We, the players, may never see the result, but then the data isn’t really ours to do anything with other than pontificate about anyways.

The irony of asking for sources after this thread…

Check any scarcity dev blog.

Link them, burden of proof is on you bud.

See your topic title says “here is what I think” what you think and what is known by the ones who matter (CCP) is most likely two different things.

You brought up you tried and quit EVE Twice… so why are you back again.

Accidentally left a sub on for 5 months without realizing it. It was back in 2015, and all of the skills I had queued up had trained.

You enjoy the game, learn how to fly, so that by the time you can fly that more expensive ship you do not lose it to a mistake you could have learned in a T1 version of the ship.

Or if you want the ‘experience grind’-experience of other games in EVE, you earn ISK and buy skill injectors with that ISK to speed up your SP gains.

Until 50M SP I did that quite often.

After that not do much because of injector diminishing returns (those injectors are really only worth it for low SP characters, like newbies) and because I could pretty much fly most things I wanted to fly.

These days I’m still unlocking new ships every now and then, which keeps the game fresh, because of the passive skill train mechanism. It’s one of the better learning systems I’ve seen in the many games I have played.

I doubt many would actually bother replying to it.
Side note; I have many unsubbed accounts spread over as many Emails. Last message I got from CCP was telling me how good scarcity was and that they had a discount on “starter kits”.

Thats normal for any poll.

One idea CCP could play with, is making newbies more fit for novice frigate PVP.

This should be entry-level stuff and it’s still heavily time-gated, unless someone generously boosts the new account with plenty of skill injectors.
Fitting skills, support skills and the main skills all add up a lot of time to fly mere T1 frigates without a significant handicap.

As it is now, the game is teaching new players to focus on PvE or becoming an F1 monkey. Frigate PVP could be just what the doctor ordered. Faction warfare could also do with a influx of new players, that can do more than just FW-farming.

What skills do you think you need that you don’t already start with?

I’d aim for enough newbie skills, so that if someone engages in a generally favorable matchup, a character skill difference alone cannot be sufficient for the target to brute force their way out of it.
So for example, making it so that a newbie in an anti-kiter who engages a cheap t1 frigate kiter, will not be punished for it (because the target is skill level 5 across the board).
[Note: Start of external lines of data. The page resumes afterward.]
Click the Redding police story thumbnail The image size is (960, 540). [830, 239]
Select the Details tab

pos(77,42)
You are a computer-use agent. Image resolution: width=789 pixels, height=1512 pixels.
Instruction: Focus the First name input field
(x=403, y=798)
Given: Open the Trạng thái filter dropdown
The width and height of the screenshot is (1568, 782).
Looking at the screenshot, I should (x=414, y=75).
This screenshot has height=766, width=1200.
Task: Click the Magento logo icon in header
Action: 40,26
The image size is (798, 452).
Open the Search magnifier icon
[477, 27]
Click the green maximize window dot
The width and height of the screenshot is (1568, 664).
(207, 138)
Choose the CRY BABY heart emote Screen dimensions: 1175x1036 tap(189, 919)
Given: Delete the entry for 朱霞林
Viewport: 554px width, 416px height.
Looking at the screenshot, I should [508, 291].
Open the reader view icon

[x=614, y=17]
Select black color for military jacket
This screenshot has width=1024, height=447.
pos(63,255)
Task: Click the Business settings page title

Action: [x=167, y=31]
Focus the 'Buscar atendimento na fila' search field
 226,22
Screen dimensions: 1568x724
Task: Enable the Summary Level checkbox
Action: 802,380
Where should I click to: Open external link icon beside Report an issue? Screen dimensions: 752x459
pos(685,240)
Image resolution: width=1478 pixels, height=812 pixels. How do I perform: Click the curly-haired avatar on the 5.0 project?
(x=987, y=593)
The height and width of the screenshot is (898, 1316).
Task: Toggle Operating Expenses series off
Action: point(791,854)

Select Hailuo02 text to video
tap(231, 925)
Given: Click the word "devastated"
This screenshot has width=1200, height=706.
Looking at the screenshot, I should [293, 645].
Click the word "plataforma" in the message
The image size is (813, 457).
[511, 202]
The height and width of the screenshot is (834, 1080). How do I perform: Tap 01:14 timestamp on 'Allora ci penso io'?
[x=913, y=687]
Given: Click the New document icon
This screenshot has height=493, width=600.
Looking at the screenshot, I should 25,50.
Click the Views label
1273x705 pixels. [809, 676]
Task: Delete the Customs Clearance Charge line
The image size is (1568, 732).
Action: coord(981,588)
Specifics will be the tricky part for CCP. I’d lean towards either bypassing the whole problem of skill dependence, in a way similar to the SOCT ships operate, or specializing the schools that the players pick during character creation.

So if we’re going the skill route, I’d suggest something like:
every school teaches 1 small weapon specialization, such as rocket specialization lvl.3 plus rockets lvl.5 OR small blaster specialization lvl.3 plus small hybrid lvl.5, or another small weapon combination (taking into account if it’s appropriate for their empire frigates.) Then I’d buff that empire frigate level to lvl.5 as well.
Then it would be up to the player to distribute their one million referral skill points among the fitting and support skills.